Passage provided ->
================================

Boston University receives $500,000 grant to develop new IR imaging instrument

Aug. 23, 2001
The Los Angeles-based W.M. Keck Foundation has awarded Boston University's astronomy department a $500,000 grant to develop Mimir, a powerful, state-of-the-art, wide-field imaging spectrometer and polarimeter.

The Los Angeles-based W.M. Keck Foundation, one of the nation's largest philanthropic organizations interested in engineering, science, and medical advancement, recently awarded Boston University's astronomy department a $500,000 grant to develop Mimir, a powerful, state-of-the-art, wide-field imaging spectrometer and polarimeter.

When completed in the spring of 2002, Mimir will enable university researchers, under a partnership with the Lowell Observatory in Arizona, to undertake large, infrared surveys of magnetic fields in space. These surveys will shed new light on the most important of all galactic events – the formation of stars.

“With the Keck Foundation award, the Mimir instrument on the Perkins telescope will be a superb combination for taking wide-field, panoramic infrared images,” says Dan Clemens, associate professor of astronomy at Boston University and principal investigator on the Mimir project.

Spectroscopy is the measurement of the wavelength and intensity of the absorption of infrared light by sampling the various colors that are collected by telescopes like Mimir. Spectrometers can determine the composition of samples based on this absorption.

Designed for use on the Lowell Observatory's 72" Perkins telescope, Mimir will be made available to scientists at both Boston University and the Observatory nightly, with researchers from both locations taking turns using the instrument every other night over the next five years. Together, the Perkins telescope and Mimir will form the world's newest and best system for conducting large surveys of magnetic fields in space and for collecting light.

“This wide-field capability will make Mimir uniquely suited to provide the large-scale context needed to understand how and where stars form in out Milky Way galaxy,” says Clemens.

================================

Entries supplied ->

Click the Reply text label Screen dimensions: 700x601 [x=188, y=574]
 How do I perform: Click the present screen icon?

================================

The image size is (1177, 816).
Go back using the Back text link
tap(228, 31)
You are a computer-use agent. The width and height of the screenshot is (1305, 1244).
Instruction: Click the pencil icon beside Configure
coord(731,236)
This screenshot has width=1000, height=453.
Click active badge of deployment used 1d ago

================================

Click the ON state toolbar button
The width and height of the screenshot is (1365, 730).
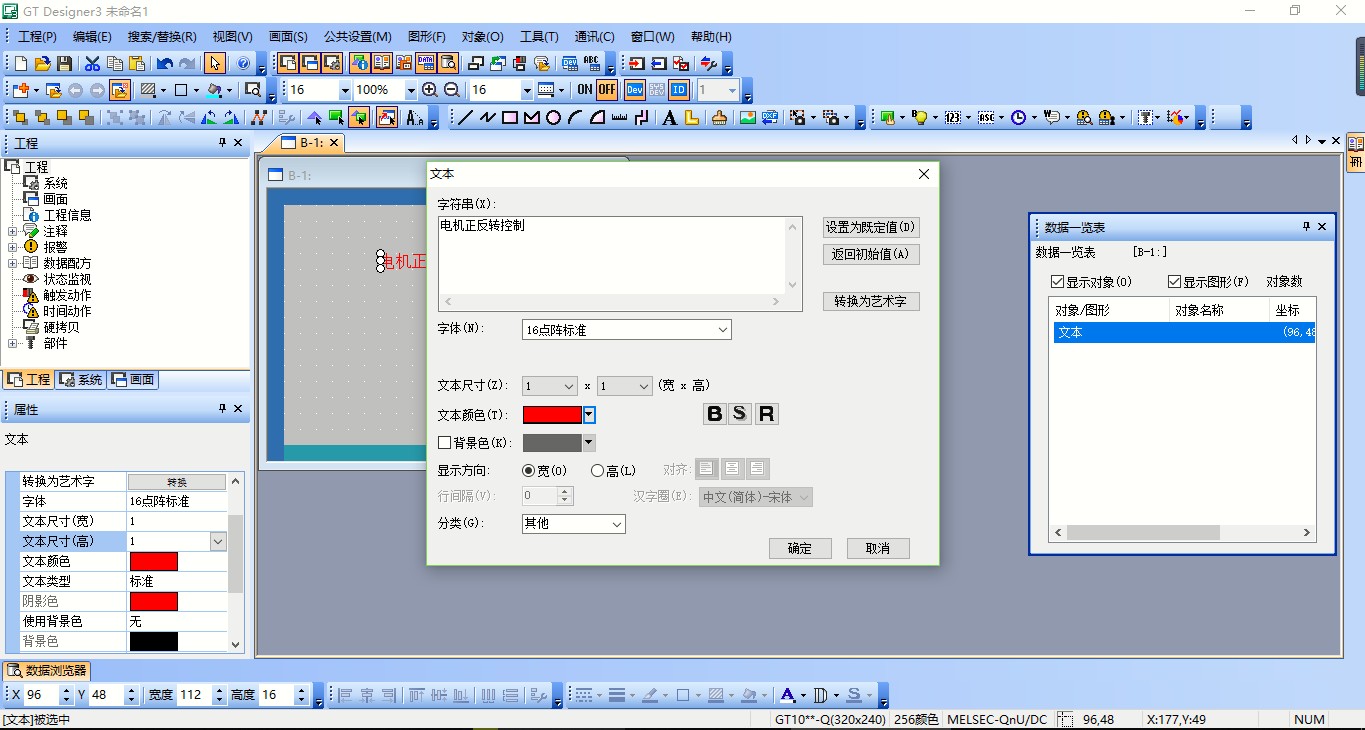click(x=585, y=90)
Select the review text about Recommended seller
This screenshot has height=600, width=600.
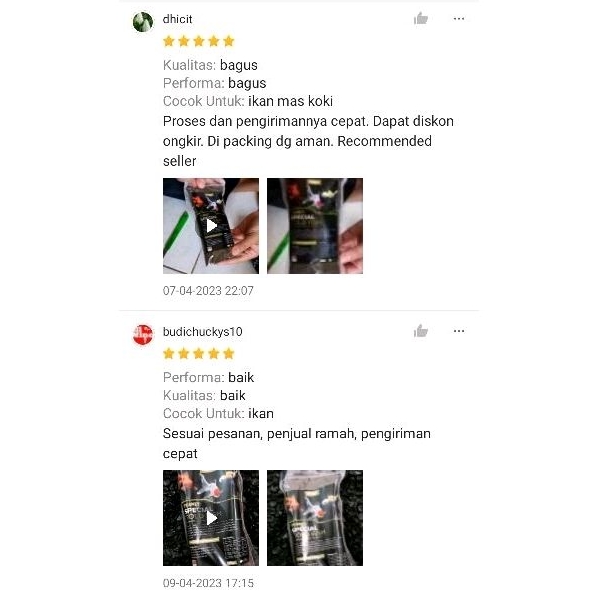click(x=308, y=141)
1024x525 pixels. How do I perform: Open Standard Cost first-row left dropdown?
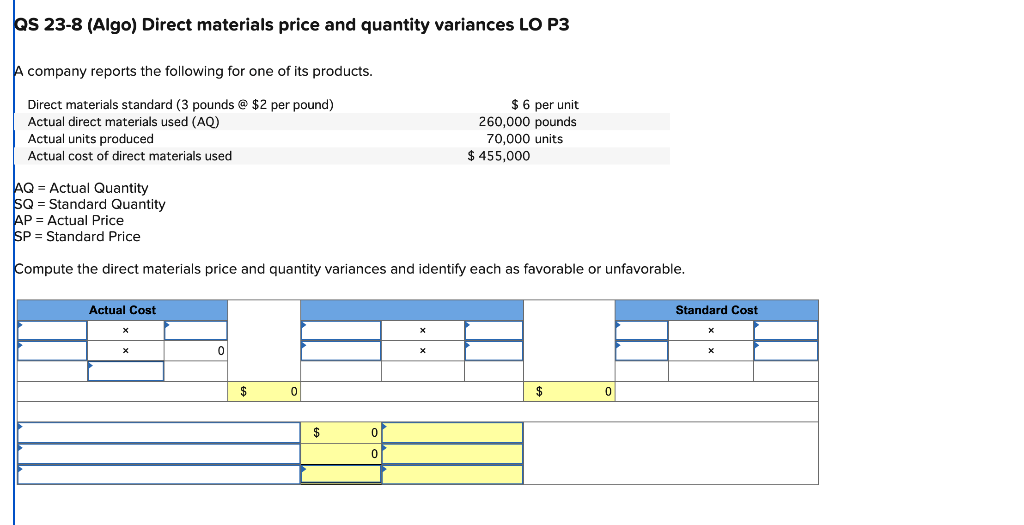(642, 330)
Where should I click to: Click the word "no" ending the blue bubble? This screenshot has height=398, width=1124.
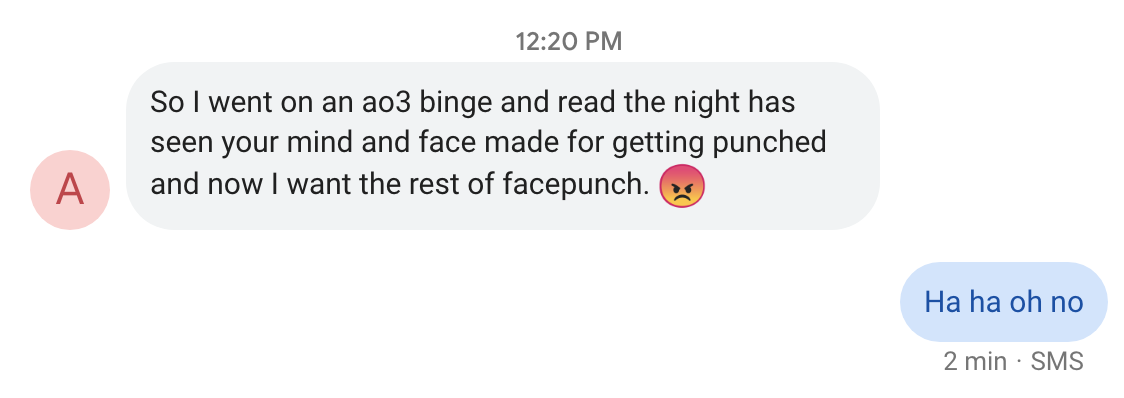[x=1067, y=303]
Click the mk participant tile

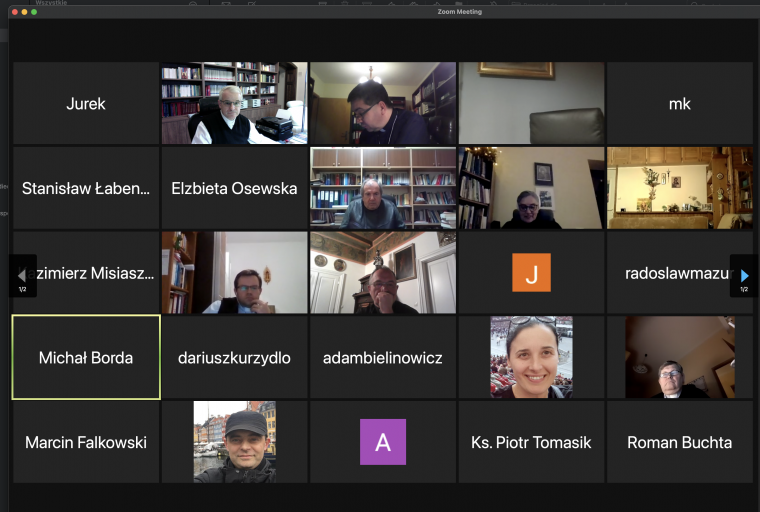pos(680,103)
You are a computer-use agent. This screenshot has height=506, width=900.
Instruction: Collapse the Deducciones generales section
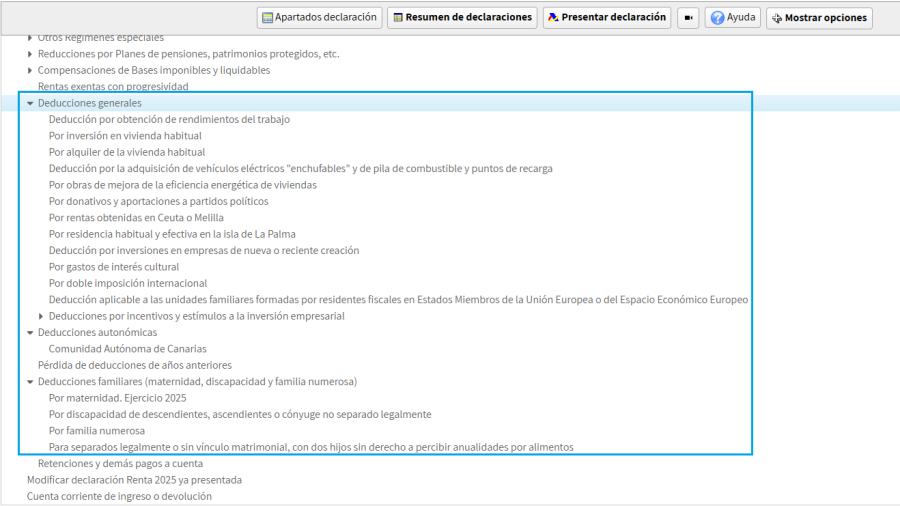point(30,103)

================================

Activity A -> List every organization named in the Mimir grant article.
Activity B -> Reproduce the part of the Mimir grant article starting with "When completed in" and going on through "on this absorption.".
The lines are separate material and aren't part of the Mimir grant article.

Your response A ->
W.M. Keck Foundation
Boston University
Lowell Observatory

Your response B ->
When completed in the spring of 2002, Mimir will enable university researchers, under a partnership with the Lowell Observatory in Arizona, to undertake large, infrared surveys of magnetic fields in space. These surveys will shed new light on the most important of all galactic events – the formation of stars.

“With the Keck Foundation award, the Mimir instrument on the Perkins telescope will be a superb combination for taking wide-field, panoramic infrared images,” says Dan Clemens, associate professor of astronomy at Boston University and principal investigator on the Mimir project.

Spectroscopy is the measurement of the wavelength and intensity of the absorption of infrared light by sampling the various colors that are collected by telescopes like Mimir. Spectrometers can determine the composition of samples based on this absorption.